L’automazione alla base dello sviluppo rapido di applicazioni
Nella declinazione europea del proprio evento per clienti e partner, Appian ha puntato sull’integrazione del business nel ciclo di sviluppo, per rafforzare la propria immagine di azienda partner dei processi di trasformazione digitale e culturale. Il punto sull’Italia con la country manager Silvia Fossati.
Pubblicato il 30 ottobre 2020 da Roberto Bonino

Forse siamo ancora troppo immersi nell’incertezza per poter valutare con raziocinio qual effetti di lungo termine scaturiranno dalla cosiddetta “nuova normalità” che il Covid-19 ha imposto al modo di lavorare delle aziende, ma possiamo dare per assodato che molti tool e applicazioni standard, come li conosciamo oggi, avranno un ruolo e un peso ben diversi una volta usciti dalla lunga fase emergenziale oggi dominante.
Alla luce di questo assunto, Matt Calkins, Ceo e fondatore di Appian, ha utilizzato il palcoscenico (virtuale) dell’annuale evento europeo per enfatizzare come uno dei cambiamenti imposti dalla pandemia riguardi il ritmo dei cambiamenti oggi richiesti: “In questo 2020, è apparso chiaro quanto servano tecnologie che consentano di costruire rapidamente le applicazioni che servono a salvare il business e le relazioni con clienti e personale interno. Occorre avere il coraggio di fare scelte best-of-breed verso strumenti effettivamente utili per ogni attività e non rifugiarsi nei silos proposti come soluzioni dai grandi player”.
Nella visione di Calkins, perché tutto funzioni in modo veloce e affidabile, occorre costruire un equilibrato mix di ingredienti per lo sviluppo, fatto di intelligenza artificiale e aumentata, Rpa (Robotic process automation), gestione dei workflow e componente umana. L’approccio best-of-breed non è nuovo, ma in passato ha funzionato poco per l’incapacità di superare l’ostacolo dell’integrazione. Per questo le suite applicative pre-pacchettizzate hanno funzionato tanto bene. Ma ora Appian si propone di andare oltre: “Abbiamo la prima e unica piattaforma aperta. CI sono i nostri workflow e la nostra Rpa e Google AI da utilizzare subito, ma se serve integrare tecnologia di altri player, siano essi UiPath e Automation Anywhere per la Rpa o Microsoft e Amazon per l’intelligenza artificiale, siamo in grado di fare in modo che tutto funzioni al meglio”, ha aggiunto Calkins.
Il Ceo, Matt Calkins, durante Appian Europe 2020 in formato virtuale
Un partner per il cambiamento culturale
In sostanza, l’ambizione vera di Appian, in questa era di nuova normalità che si va delineando, è proporsi non più semplicemente come piattaforma per lo sviluppo rapido di applicazioni, ma come partner di riferimento nei processi di trasformazione digitale.
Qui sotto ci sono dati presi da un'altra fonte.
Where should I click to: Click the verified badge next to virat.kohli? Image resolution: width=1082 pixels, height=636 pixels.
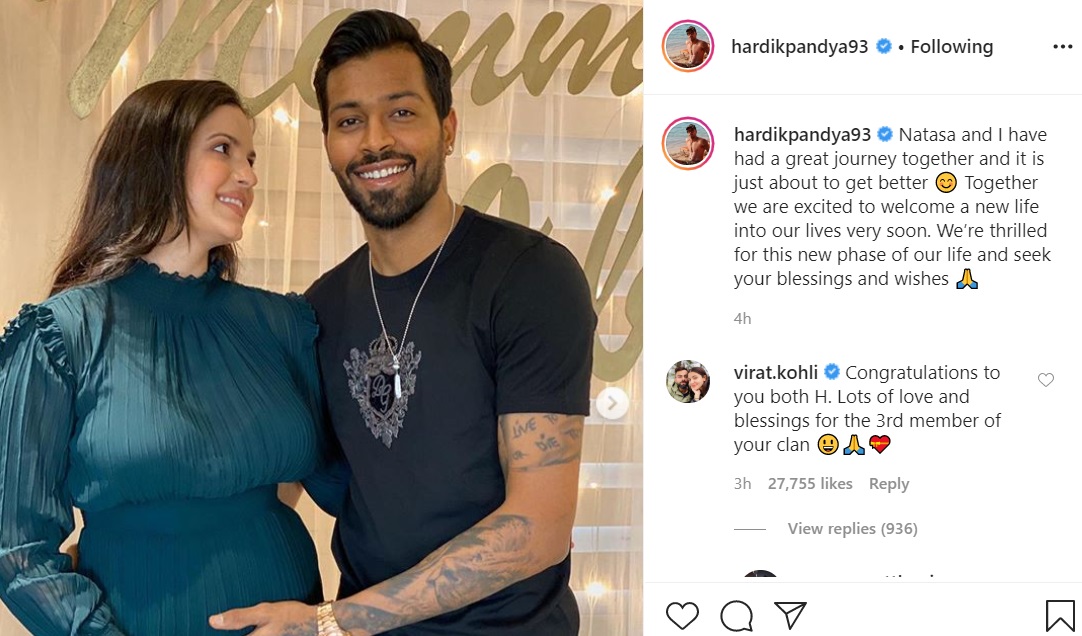pos(832,372)
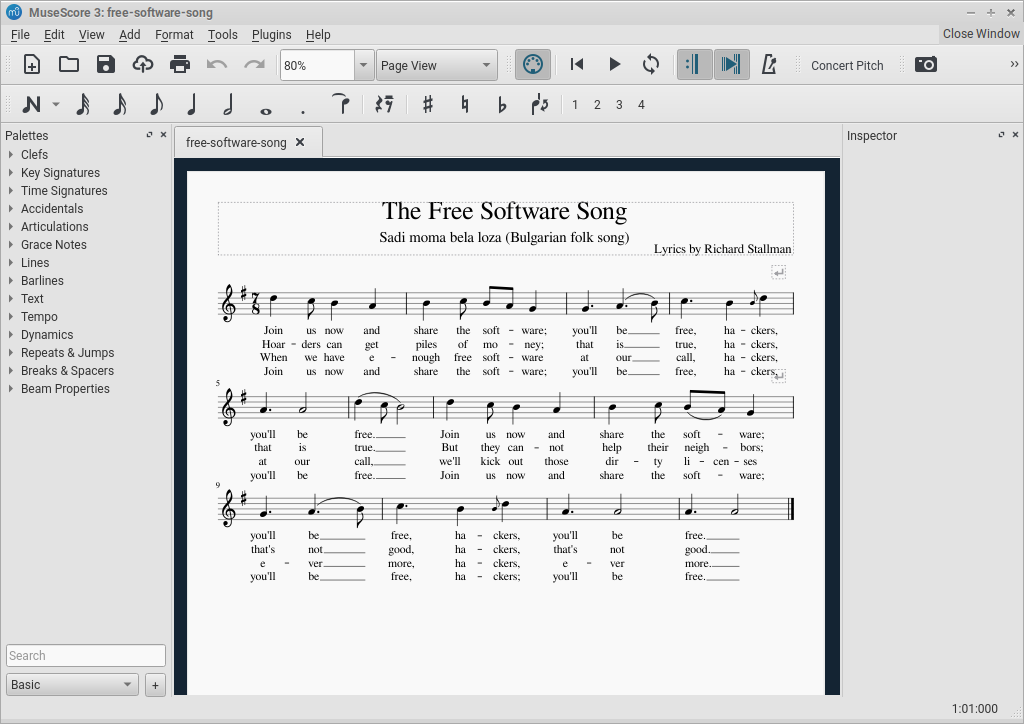Click the camera Image capture icon
The image size is (1024, 724).
click(x=926, y=65)
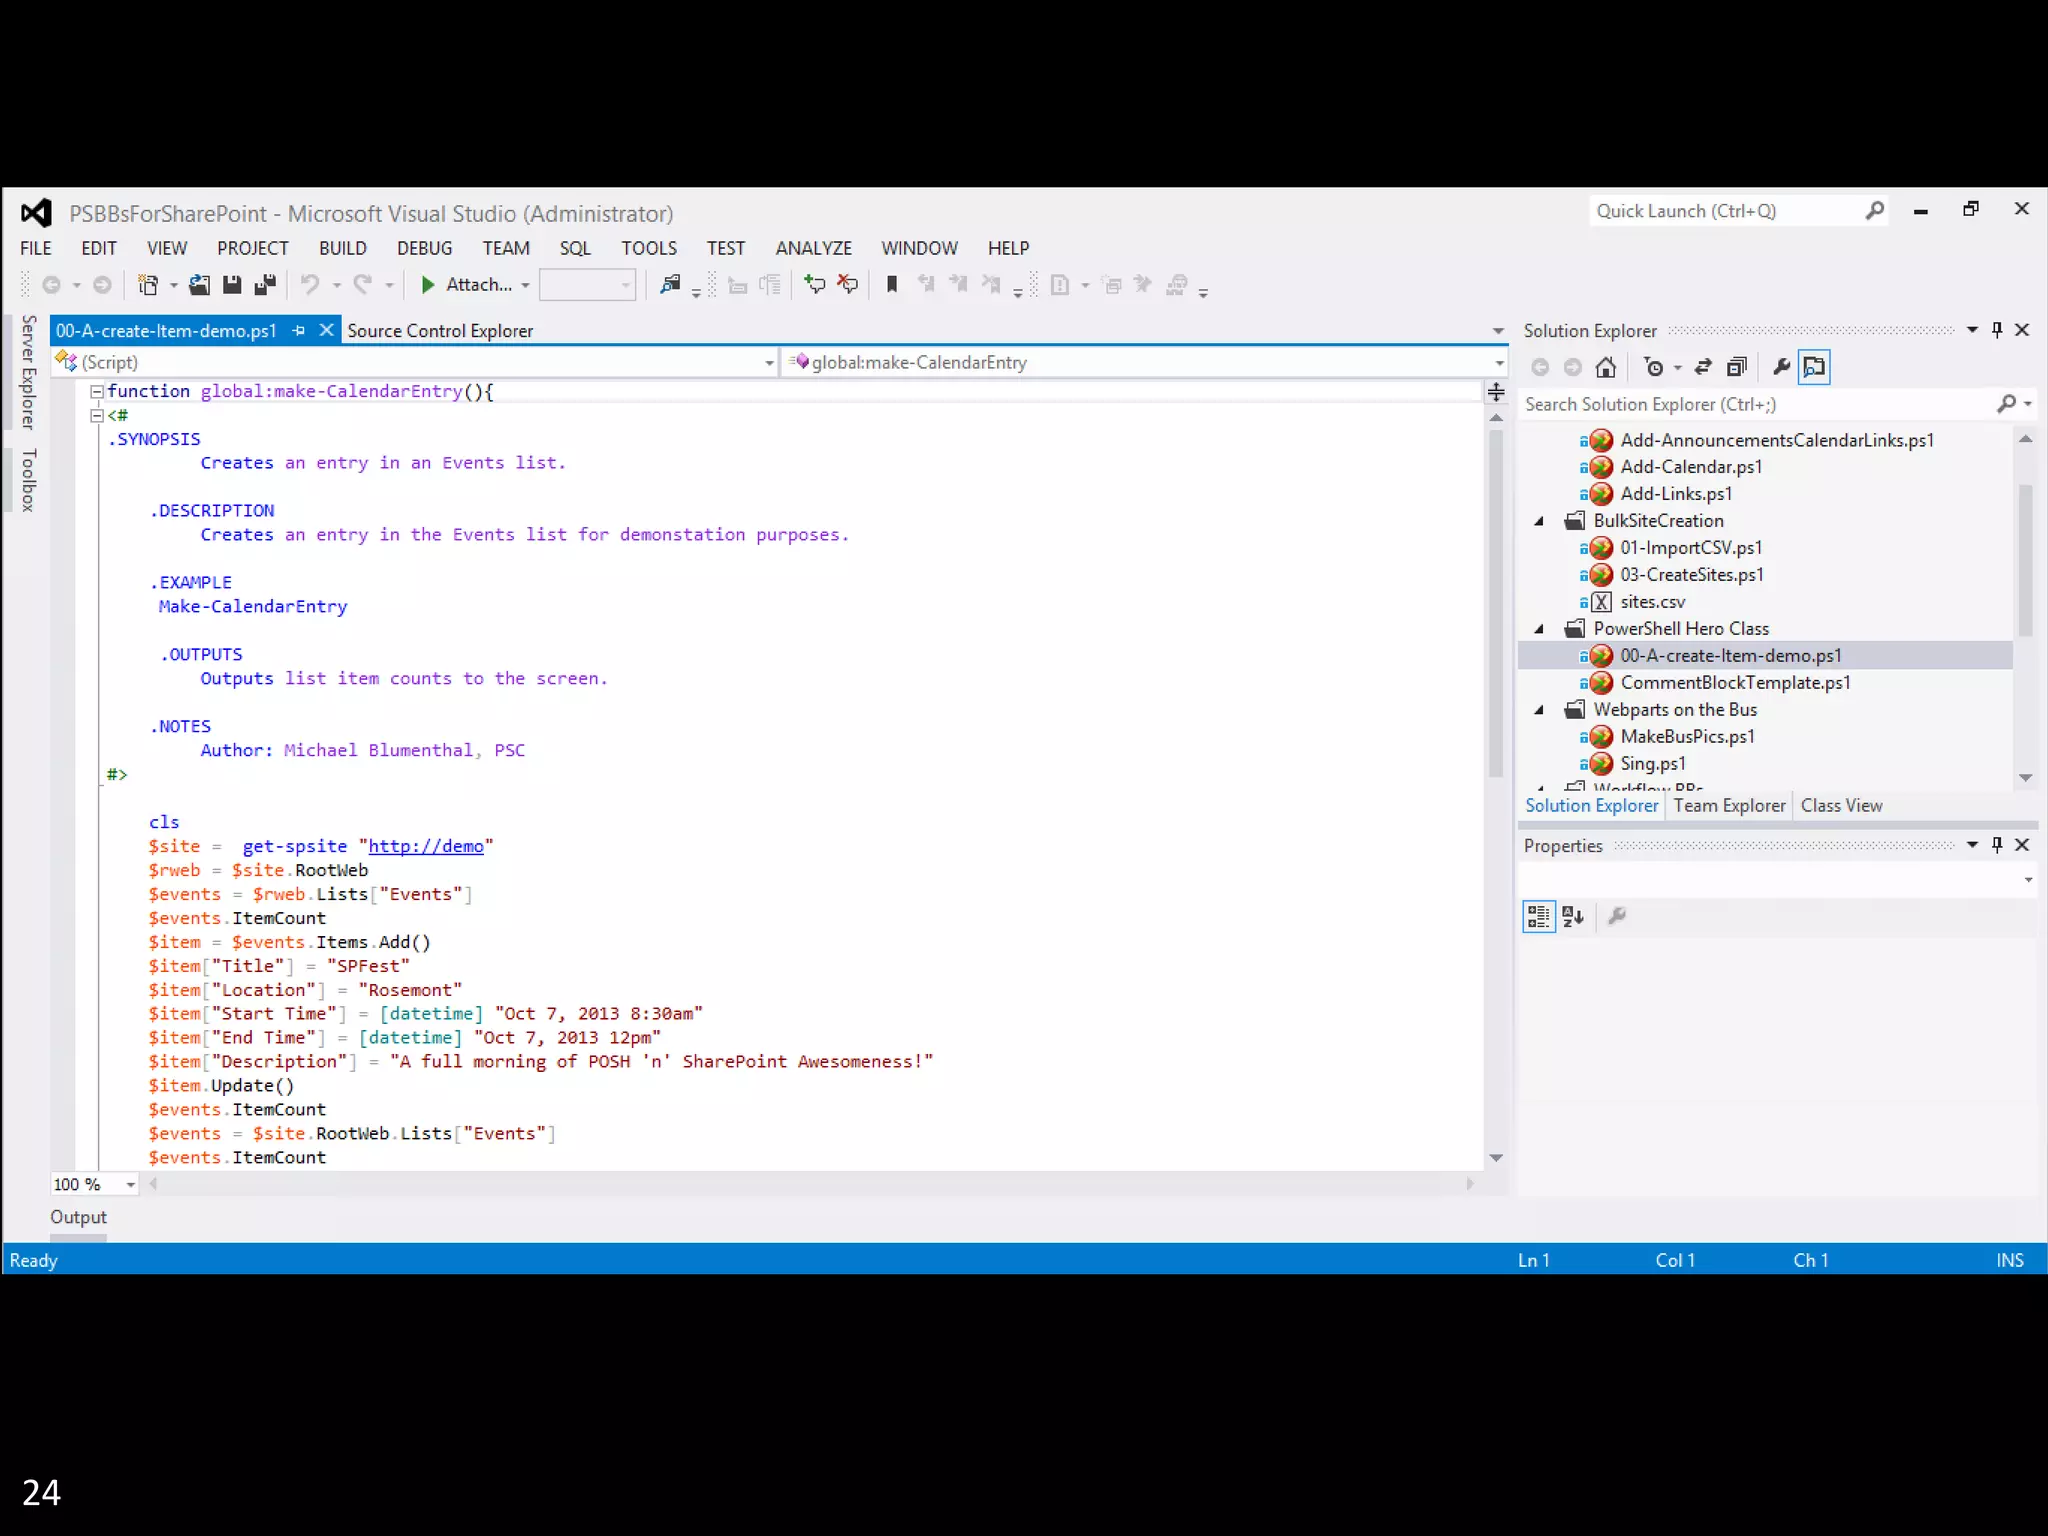Viewport: 2048px width, 1536px height.
Task: Toggle Preview Selected Items in Solution Explorer
Action: [x=1814, y=367]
Per supportare questo obiettivo, sono state chiamate a testimoniare aziende che hanno intrapreso proprio la via indicata dal vendor. Alcune sono italiane, come Iccrea, che ha ricostruito daccapo tredici applicazioni core in un solo anno oppure Poste Italiane, che secondo il responsabile della trasformazione digitale Luca Verducci, ha utilizzato Appian “per abilitare un cambiamento prima ancora culturale che tecnologico, ribaltando una situazione precedentemente molto frammentata e portando a oggi 1.500 persone a lavorare tutte nello stesso modo”.
Se di cambiamento culturale occorre parlare, questo riguarda prima di tutto proprio le strutture It delle aziende: “Non è un caso se, in molte realtà italiane, le figure dell’innovazione non fanno parte integrante di una componente che finisce per dedicare la maggior parte del tempo alla gestione dell’ordinario”, conferma Silvia Fossati, managing director di Appian Italia e area vice president per il Sud Europa. “La nostra value proposition parte dalla drastica riduzione del Tco, con l’automazione di attività legate per esempio agli aggiornamenti o alla gestione ibrida, per liberare risorse da dedicare all’innovazione, ma a questo occorre abbinare formazione e cultura interna, com’è già successo negli ultimi anni con l’affermazione del cloud”.
Un settore sul quale l’azienda sta concentrando molto l’attenzione è quello finanziario. Non a caso, la novità più recente si chiama Connected Claims, una suite di moduli integrati per le aziende assicurative, che offre una visibilità completa e in tempo reale sul ciclo di vita dei sinistri: “Il mondo dei servizi finanziari è quello che ha maggior necessità di automazione”, commenta Fossati. “Anche in Italia, i processi di digitalizzazione richiedono velocità ed è per questo che riteniamo di avere l’approccio più corretto per supportare queste realtà nell’attuale periodo storico”.